# [Exercises]
A - In the TiVo forum thread, what happened when analog4 changed the episode of John Adams so it would not delete?
B - Carry on the TiVo forum thread from the point where it stops.

# [Supplied passage]
* * * *

I too had seen that posting on the TiVo support forum by "TiVoJerry," but believe it is hardly an official announcement from TiVo, Inc. If so, it is confusing to say the least. The information posted by TiVoJerry states that the fix you mention is for the TiVo HD boxes and doesn't mention the S3 boxes like mine -- yet both types of HD boxes have the disappearing channels problem. It seems inconceivable that TiVo and SA developed a fix for one type of box but not the other, but perhaps the "workaround" he mentions only works with TiVo HD's. If so, S3 owners like me have reason to worry when/if this issue will ever be resolved for our machines! Perhaps in 6 months when the next software update arrives?

Another puzzling aspect of this "announcement": Jerry stated that the issue involves multistream cards, but as many of us can attest, single stream cards are also experiencing lost channel problems.

I have concluded that TiVoJerry probably is a well meaning guy who participates in TiVo support forum discussions and provides whatever information he has on subjects, but he probably isn't making official statements on behalf of TiVo, Inc. and may not have all of the facts at his disposal.


----------



## MichaelK (Jan 10, 2002)

TivoJerry is a software engineer at tivo if i remember correctly. The tivoxxxx folks generally dont post at all about tivo without permission to speak from someplace up the food chaing.

He's not some schlub CSR that randomly answers threads on his days off.


----------



## analog4 (Aug 1, 2003)

I was going to post about an issue - I went to modify an episode of John Adams (the one from Sunday) so it would not delete until I told it to.

Well the TiVo HD rebooted as soon as I changed it.

Would this fix it? I may already have it though - I will have to check.


----------



## hddude55 (Jan 5, 2007)

MichaelK said:


> TivoJerry is a software engineer at tivo if i remember correctly. The tivoxxxx folks generally dont post at all about tivo without permission to speak from someplace up the food chaing.
> 
> He's not some schlub CSR that randomly answers threads on his days off.


I wasn't ripping on Jerry, just frustrated that this five-month old problem doesn't even seem to be fully defined, much less close to resolution. Jerry's post clearly reads like it was written by an engineer in the know, but if so, he needs to know that single stream cards are also affected. That's kind of an important detail if there is ever going to be a solution. I did post that information several weeks ago on the TiVo support forum in response to Jerry's post, but the thread seems to have died. Not too surprising as we know the threads here are much more active.


----------



## MichaelK (Jan 10, 2002)

hddude55 said:


> I wasn't ripping on Jerry, just frustrated that this five-month old problem doesn't even seem to be fully defined, much less close to resolution. Jerry's post clearly reads like it was written by an engineer in the know, but if so, he needs to know that single stream cards are also affected. That's kind of an important detail if there is ever going to be a solution. I did post that information several weeks ago on the TiVo support forum in response to Jerry's post, but the thread seems to have died. Not too surprising as we know the threads here are much more active.

* * * *

[Element and text location data]
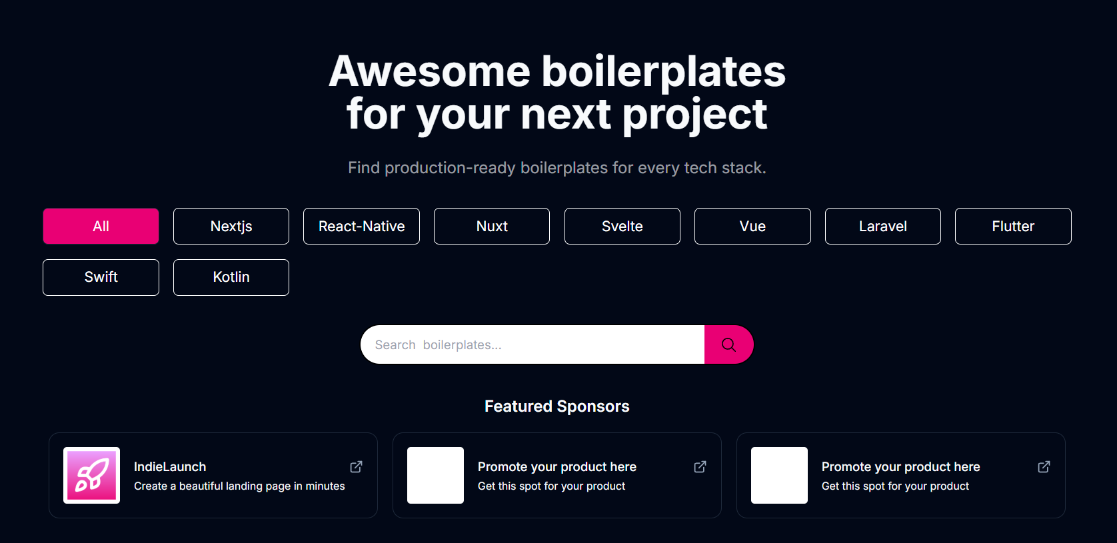Select the Vue filter button

[x=752, y=226]
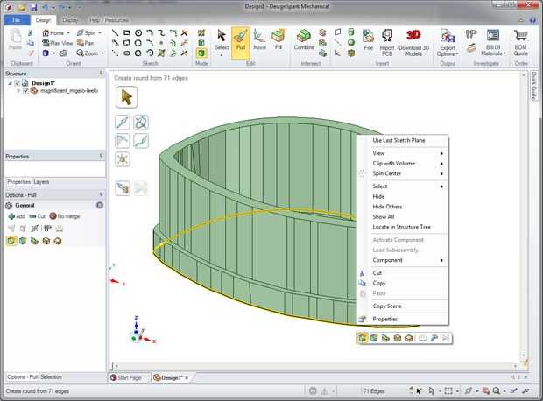The height and width of the screenshot is (401, 543).
Task: Select the No merge option in Pull options
Action: 65,215
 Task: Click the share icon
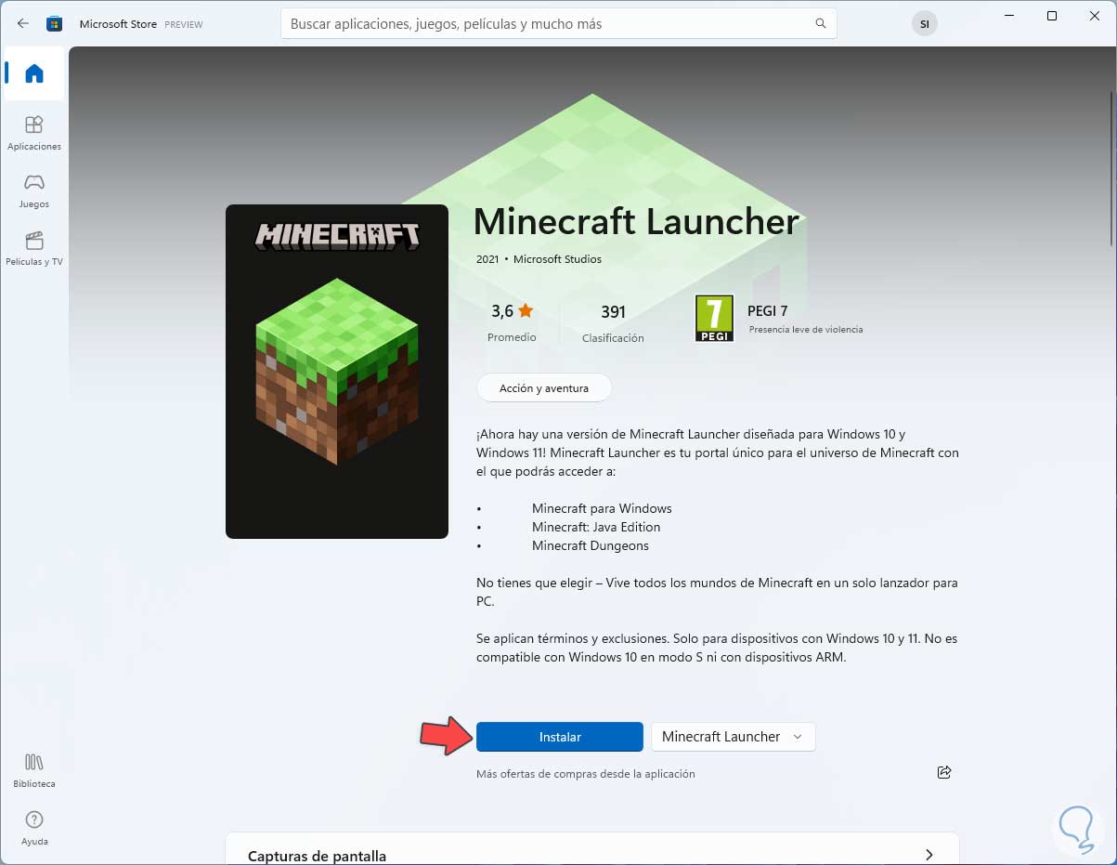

* * * *

# [Task-by-task answers]
A - The TiVo HD rebooted as soon as the change was made.

B -
can you PM over there?

If so I would PM Jerry to let him know.

I had some issues with the CCI flags when the S3 first came out- they needed a handle on the situation and I PM'd Jerry and he was very gracious and appreciated all the facts I could give him. There's another recent thread about people having problems with the initial set up calls and Jerry (or someone else from tivo- i forget) has asked repeadedly for more info from anyone that has it so they can track the problem.

So they really do want to know if there is a problem.

(sometimes they aren't permitted to reply with any specifics about the problem or potential solutions but they generally at least say thanks and share whatever they can. Other times it's amazing to me how forthright they are in PM's that anyone can just cut and paste anyplace on the web)


----------



## KJW (Sep 27, 2003)

When is 9.3 going to be ready for distribution for HD units?? The stuttering and (less frequent) freezing is becoming a real annoyance.


----------



## BankZ (Aug 16, 2007)

KJW said:


> When is 9.3 going to be ready for distribution for HD units?? The stuttering and (less frequent) freezing is becoming a real annoyance.


Why do you want 9.3? So you can get to your stuttering picture 25% faster?


----------



## rodalpho (Sep 12, 2006)

From all I've heard, 9.3 is a good bugfix release. It doesn't fix _all_ the bugs, but I'll take what I can get. The speed increase is welcome too.


----------



## KJW (Sep 27, 2003)

BankZ said:


> Why do you want 9.3? So you can get to your stuttering picture 25% faster?


Actually, yes. Any increase in the stuttering speed would make it, well, less stutter-ry.


----------



## vfrjim (Dec 18, 2007)

KJW said:


> That's great, Tivo. Now I can get to my stuttering picture 25% faster! Way to prioritize.
> 
> Will the start-up time be sped up as well for when the machine spontaneously re-boots while changing channels?


Why don't you have your tivo repaired if your having the re-boot problem? A patch will not repair a broken Tivo


----------



## KJW (Sep 27, 2003)

vfrjim said:


> Why don't you have your tivo repaired if your having the re-boot problem? A patch will not repair a broken Tivo


I replaced my TIVO -- traded the re-booting for stuttering, which is actually preferable. Of course, I don't know if either machine is "broken" since TIVO refuses to acknowledge any problem.


----------



## lrhorer (Aug 31, 2003)

I wonder if someone who has gotten the 9.3Y upgrade on their S3 or THD would mind trying TTCB with a high bandwidth 1080i video? The drop-outs and skips when playing a 1080i video whose bandwidth is greater than about 8Mbps is terrible. My main requirement for the TiVos I have is to download video off the file server which was previously transferred via TTG, but unless I transcode the video, the audio drop-outs, pixelization, and skipping are horrible. If I transcode the video, it can reduce or eliminate the skipping and what not, but then the video looks terrible. I wondering (hoping firecely) if the 9.3 code fixes this problem.


----------



## sweh (Jul 23, 2005)

Interesting you're talking about 9.3y; my TiVo-HD just got 9.3a.A1 (and failed to record today's South Park; hmmph). Doesn't fix the over-strength signal issues with Verizon FIOS, but is a lot faster in navigation.


----------



## rashid11 (Apr 3, 2008)

Folx - did u have to do anything special to receive the update - such as registering for the "priority" upgrades etc ? I don't have any issues with mine (THD) but could use little faster navigation for sure


----------



## brettatk (Oct 11, 2002)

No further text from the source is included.